**Problem details:** Give the number of lines in the records that include the word "computer", and nothing besides.

**Working data:**
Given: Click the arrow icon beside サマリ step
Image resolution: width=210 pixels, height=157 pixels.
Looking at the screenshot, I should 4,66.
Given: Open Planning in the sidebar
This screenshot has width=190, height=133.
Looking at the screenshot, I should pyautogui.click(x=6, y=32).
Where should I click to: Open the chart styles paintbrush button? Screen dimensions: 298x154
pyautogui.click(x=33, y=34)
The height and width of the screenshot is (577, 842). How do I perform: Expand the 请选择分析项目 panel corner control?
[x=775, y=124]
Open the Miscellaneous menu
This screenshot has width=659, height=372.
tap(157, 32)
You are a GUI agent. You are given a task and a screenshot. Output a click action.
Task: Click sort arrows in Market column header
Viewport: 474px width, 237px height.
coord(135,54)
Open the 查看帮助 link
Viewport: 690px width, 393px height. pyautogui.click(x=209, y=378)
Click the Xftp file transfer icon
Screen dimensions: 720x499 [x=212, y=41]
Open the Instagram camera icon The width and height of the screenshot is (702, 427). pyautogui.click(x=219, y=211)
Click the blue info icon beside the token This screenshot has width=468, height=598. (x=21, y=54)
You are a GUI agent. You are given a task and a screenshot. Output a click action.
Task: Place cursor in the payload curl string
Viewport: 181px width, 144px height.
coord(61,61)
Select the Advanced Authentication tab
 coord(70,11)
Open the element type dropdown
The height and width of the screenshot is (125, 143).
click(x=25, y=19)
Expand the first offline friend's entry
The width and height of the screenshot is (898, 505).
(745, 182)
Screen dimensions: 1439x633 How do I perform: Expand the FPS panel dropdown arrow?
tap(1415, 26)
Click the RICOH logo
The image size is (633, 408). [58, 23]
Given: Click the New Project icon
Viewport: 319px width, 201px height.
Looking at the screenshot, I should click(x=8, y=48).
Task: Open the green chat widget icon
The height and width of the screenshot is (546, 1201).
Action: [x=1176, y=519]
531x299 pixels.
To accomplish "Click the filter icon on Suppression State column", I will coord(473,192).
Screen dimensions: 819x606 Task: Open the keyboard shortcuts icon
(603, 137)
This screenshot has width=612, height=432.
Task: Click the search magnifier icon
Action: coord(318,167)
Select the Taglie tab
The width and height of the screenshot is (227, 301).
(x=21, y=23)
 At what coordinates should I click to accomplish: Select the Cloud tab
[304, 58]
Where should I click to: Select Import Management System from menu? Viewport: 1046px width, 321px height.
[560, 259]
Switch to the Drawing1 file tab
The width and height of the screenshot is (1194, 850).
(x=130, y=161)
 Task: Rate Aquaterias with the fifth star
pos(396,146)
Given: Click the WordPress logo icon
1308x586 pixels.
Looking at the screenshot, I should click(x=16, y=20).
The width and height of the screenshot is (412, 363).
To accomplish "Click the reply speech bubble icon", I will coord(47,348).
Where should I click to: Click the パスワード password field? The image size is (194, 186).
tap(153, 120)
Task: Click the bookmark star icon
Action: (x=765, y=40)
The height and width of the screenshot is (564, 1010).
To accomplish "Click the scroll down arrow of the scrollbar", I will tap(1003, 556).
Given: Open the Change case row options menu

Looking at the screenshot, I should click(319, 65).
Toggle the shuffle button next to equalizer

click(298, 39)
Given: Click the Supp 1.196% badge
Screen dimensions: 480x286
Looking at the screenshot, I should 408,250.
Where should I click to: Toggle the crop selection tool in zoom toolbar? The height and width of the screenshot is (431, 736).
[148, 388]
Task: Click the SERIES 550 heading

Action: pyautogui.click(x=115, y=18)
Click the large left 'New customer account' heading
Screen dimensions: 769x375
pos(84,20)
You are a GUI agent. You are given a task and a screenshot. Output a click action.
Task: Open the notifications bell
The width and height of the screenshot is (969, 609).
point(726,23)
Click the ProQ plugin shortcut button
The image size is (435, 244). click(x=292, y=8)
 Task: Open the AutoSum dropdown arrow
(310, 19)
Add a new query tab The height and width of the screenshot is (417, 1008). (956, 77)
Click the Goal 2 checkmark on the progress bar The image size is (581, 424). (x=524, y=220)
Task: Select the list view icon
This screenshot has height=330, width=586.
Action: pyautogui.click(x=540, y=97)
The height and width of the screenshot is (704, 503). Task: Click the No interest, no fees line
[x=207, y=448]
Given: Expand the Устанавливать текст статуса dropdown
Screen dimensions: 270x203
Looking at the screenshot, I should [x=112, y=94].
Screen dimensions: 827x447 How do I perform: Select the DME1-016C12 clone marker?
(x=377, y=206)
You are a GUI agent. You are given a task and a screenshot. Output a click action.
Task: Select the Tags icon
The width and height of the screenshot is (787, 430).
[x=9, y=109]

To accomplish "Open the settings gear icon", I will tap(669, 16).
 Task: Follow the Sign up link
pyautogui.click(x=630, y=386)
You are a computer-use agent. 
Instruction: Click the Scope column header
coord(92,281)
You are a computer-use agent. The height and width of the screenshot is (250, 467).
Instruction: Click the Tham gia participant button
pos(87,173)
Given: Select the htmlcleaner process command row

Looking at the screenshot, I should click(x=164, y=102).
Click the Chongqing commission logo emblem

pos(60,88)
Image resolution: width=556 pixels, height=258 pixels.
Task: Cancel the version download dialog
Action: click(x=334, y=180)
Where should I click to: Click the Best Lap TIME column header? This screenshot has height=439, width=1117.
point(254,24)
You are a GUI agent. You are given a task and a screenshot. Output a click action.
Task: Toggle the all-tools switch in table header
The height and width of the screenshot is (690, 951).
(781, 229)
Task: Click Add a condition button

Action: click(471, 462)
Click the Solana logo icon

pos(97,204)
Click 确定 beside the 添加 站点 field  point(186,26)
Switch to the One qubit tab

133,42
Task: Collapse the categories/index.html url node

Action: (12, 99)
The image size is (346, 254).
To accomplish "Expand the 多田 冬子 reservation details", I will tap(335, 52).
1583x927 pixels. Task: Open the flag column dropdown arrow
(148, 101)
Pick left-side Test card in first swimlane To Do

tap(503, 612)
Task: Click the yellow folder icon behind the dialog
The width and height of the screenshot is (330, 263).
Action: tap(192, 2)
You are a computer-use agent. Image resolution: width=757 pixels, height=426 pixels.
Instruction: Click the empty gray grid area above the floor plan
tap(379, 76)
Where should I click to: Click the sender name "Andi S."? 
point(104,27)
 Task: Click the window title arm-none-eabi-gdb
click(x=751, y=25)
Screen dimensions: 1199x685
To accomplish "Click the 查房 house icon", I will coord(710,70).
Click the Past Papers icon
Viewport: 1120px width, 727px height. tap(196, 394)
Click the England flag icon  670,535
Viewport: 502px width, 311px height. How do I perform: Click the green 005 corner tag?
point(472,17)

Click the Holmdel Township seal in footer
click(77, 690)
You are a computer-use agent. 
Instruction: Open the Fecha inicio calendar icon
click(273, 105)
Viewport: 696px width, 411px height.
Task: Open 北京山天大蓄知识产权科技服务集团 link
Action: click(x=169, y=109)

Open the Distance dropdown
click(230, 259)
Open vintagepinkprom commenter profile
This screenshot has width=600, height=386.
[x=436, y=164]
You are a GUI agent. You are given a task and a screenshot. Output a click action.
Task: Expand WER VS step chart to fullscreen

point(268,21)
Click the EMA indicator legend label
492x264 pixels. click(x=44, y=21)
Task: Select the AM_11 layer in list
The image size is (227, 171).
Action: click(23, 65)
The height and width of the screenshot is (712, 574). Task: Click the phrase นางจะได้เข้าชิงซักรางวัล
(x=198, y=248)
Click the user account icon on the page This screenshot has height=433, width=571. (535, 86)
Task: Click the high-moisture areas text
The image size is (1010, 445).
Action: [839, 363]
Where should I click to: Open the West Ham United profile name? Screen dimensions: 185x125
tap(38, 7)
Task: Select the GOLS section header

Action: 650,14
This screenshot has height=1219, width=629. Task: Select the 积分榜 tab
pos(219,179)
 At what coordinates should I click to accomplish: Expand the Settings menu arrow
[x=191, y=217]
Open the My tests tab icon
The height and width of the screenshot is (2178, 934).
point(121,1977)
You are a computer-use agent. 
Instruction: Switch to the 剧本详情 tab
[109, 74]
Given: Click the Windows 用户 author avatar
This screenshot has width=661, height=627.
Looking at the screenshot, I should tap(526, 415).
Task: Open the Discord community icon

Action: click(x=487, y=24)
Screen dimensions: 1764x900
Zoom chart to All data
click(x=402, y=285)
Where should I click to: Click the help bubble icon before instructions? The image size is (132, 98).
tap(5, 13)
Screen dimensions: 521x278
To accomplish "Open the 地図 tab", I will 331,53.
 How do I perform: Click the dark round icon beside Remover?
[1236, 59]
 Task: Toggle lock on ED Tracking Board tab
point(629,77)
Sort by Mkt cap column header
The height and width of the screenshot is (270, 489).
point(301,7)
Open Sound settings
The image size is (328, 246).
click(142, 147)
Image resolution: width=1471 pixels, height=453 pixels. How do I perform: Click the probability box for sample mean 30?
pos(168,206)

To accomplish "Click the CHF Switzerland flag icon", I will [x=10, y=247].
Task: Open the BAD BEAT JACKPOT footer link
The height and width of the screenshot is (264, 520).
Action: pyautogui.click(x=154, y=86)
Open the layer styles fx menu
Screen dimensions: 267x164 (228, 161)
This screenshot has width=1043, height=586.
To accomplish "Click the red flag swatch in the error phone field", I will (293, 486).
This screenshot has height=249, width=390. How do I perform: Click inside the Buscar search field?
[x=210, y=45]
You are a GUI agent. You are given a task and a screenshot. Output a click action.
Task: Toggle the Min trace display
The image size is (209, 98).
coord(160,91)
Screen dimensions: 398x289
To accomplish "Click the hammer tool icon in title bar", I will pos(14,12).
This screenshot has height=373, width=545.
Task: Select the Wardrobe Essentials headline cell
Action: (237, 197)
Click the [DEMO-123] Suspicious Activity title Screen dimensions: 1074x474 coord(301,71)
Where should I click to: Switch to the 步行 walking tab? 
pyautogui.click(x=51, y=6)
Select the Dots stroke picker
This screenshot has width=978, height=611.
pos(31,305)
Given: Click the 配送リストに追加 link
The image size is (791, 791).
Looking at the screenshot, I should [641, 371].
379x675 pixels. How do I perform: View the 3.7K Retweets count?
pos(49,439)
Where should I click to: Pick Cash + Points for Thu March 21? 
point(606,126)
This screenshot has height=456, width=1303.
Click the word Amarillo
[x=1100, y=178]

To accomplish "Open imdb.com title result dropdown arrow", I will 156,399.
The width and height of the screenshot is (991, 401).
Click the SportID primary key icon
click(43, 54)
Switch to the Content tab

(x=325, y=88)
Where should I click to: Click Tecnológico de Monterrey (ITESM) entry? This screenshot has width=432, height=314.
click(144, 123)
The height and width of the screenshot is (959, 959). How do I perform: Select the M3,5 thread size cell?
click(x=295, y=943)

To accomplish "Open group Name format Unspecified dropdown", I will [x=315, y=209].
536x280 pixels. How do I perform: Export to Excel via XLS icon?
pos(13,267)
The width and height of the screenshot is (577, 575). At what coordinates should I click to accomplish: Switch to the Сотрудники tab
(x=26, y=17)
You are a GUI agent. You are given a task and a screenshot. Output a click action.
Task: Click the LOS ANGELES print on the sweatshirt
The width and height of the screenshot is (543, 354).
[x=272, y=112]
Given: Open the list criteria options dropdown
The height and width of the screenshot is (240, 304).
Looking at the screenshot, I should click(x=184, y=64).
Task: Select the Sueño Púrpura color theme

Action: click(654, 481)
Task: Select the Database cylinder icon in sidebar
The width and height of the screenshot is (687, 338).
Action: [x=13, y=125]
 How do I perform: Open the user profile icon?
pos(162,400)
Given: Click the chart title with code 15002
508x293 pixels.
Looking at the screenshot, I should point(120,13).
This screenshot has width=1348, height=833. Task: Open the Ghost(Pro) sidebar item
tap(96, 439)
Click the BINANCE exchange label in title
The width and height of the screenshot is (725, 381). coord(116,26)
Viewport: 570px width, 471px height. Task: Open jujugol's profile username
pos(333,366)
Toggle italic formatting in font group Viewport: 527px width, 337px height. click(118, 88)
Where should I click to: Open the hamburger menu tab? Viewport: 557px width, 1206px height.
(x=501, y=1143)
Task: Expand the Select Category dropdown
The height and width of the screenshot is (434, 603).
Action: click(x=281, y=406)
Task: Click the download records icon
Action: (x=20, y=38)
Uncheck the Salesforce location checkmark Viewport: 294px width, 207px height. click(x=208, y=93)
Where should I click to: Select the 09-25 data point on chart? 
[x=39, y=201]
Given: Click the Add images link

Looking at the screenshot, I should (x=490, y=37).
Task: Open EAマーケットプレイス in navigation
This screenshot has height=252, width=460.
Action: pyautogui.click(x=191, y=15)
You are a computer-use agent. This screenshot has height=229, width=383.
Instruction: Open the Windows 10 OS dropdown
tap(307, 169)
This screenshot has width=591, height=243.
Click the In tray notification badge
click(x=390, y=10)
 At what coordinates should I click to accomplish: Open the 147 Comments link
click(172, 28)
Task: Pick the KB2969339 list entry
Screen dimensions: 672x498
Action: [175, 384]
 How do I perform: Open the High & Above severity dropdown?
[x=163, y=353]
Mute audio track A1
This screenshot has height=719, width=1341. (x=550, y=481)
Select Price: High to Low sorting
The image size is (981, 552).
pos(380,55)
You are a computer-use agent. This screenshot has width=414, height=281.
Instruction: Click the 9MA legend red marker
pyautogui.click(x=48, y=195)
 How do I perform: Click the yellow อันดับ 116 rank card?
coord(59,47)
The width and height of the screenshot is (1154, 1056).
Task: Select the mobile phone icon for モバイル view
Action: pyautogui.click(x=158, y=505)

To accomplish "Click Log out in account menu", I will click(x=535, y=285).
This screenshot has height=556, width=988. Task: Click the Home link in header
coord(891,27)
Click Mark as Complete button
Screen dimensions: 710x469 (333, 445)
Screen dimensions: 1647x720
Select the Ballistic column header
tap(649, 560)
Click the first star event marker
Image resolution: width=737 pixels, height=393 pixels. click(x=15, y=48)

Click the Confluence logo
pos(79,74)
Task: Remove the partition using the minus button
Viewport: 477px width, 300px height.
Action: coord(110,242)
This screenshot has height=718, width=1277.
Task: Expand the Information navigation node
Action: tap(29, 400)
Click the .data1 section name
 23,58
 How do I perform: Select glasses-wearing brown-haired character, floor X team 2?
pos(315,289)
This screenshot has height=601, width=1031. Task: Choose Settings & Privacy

**Response:** 7